Braintique.com header
Left Navigation Bar

The Googleplex Blog: Harold Davis's Blog


March 17, 2006

The Commune and the Scholar

Everybody who uses the web-whether for fun, research, or profit-knows that much of the best content on the web is supplied by the community. This content is created in myriad ways-but is communal, usually not for profit (other than AdSense revenue!), and usually posted with the barest minimum of structure, verification and oversight.

The jeremiads of bloggers rise to the heavens but provide some useful insights.

Profiles on MySpace are the kind of superficial self portraits you'd expect of teens on the make?but can also show wonderful creativity and expressiveness.

Photographs posted to Flickr can be insipid not-quite-in-focus family album affairs-but also can rival or surpass the work of the best professional digital photographers.

Closer to the core of the web, open source software initiatives like Linux and Apache and others hosted by SourceForge provide the technical know-how that keeps the engines turning (and prevents private enterprise from consuming the commune).

Communal forums like LinuxWorld, SlashDot and WebMasterWorld provide the discussion and descriptive glosses that make it possible for all the moving parts of the web's technology to work together.

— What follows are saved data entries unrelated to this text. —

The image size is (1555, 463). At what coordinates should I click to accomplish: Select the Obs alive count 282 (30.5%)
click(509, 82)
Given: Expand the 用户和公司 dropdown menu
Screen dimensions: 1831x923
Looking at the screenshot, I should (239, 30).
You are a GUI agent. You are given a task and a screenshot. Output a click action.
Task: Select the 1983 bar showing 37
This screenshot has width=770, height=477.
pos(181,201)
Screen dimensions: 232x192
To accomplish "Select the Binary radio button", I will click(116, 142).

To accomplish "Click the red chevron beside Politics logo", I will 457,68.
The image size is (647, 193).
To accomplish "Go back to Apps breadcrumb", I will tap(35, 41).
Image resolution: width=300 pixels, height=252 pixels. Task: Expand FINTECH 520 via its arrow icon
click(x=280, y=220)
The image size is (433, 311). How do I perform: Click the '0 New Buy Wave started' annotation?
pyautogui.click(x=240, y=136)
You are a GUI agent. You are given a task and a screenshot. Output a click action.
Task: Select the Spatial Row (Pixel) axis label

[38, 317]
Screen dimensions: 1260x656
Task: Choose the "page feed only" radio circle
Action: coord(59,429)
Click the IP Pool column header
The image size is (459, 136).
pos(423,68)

Taxonomies like the Open Directory Project (ODP) provide structure to search engines like Google and Yahoo. (The ODP is not really communal, but it is noncommercial, provides its data to everyone, and works because of the efforts of volunteer editors.)

Wikis are communal by definition. Commune-based wikis, particularly the Wikipedia, provide information repositories that are unmatched in scope (and in the number of contributors) while avoiding any kind of hierarchical information verification.

Everything, however, is not perfect in this paradise of communes. The major problems with information communes are that they are easy to manipulate or corrupt, and that it is hard to evaluate the reliability of the information contained in communal repositories.

These are not new accusations to hurl at demotic levelers of information barriers. No doubt the priests who could write elegant Latin said much the same kinds of things when Gutenberg produced his first printing press. But they are troubling all the same.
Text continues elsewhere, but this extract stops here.